La vita è il lavoro di Dio. L’attività di Dio sin dal primo istante della creazione è dare vita e Gesù porta avanti l’opera del Padre superando ogni ostacolo, ogni barriera che impedisce all’uomo di vivere, di vivere bene, con gioia. Gesù continua l’opera del Padre per la vita dell’uomo perché conosce la roccia da dove l’uomo è stato tagliato.

Per Gesù la prima cosa è la vita, non la religione, non il culto, non le chiacchiere. Questo è il lavoro del Figlio. E se Gesù ci insegna che il lavoro del Padre è la vita, l’amore, il perdono… queste sono la nostra speranza e la nostra attesa.

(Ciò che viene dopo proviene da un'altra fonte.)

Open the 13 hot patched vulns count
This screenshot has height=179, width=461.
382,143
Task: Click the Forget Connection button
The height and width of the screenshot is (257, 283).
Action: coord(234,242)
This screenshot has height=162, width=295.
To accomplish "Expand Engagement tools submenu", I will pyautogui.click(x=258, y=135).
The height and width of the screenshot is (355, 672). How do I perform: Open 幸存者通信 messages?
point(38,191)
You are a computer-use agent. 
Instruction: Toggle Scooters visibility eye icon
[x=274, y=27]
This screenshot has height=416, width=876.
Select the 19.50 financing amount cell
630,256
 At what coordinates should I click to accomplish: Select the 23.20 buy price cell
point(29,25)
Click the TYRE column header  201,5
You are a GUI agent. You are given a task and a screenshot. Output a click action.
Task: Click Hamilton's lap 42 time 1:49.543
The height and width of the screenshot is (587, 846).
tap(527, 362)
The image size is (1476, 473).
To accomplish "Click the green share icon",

La consolazione di Dio è non lasciare mai le cose come stanno, ma trasformarle: trasforma il deserto in un Eden, la sua steppa come il giardino del Signore. Consolare per Dio significa trasformare il deserto in giardino, il male in bene, il dolore in letizia, il peccato in salvezza. Con Dio nulla è perduto, nessuna speranza è troppo ardita. Con lui non si spera mai troppo, ma sempre troppo poco.

Guardate alla roccia da cui siete stati tagliati. Ora consapevoli che veniamo da Dio, non smettiamo di ascoltarlo; perché nell’ascolto possiamo udire la chiamata di Dio e la sua benedizione. Questo è per noi fonte di quella consolazione di Dio che ci dona di sperare nella trasformazione del mondo, nella rigenerazione di quel giardino che tante volte noi con le nostre azioni scellerate abbiamo ridotto a deserto.

Guardate alla roccia da cui siete stati tagliati.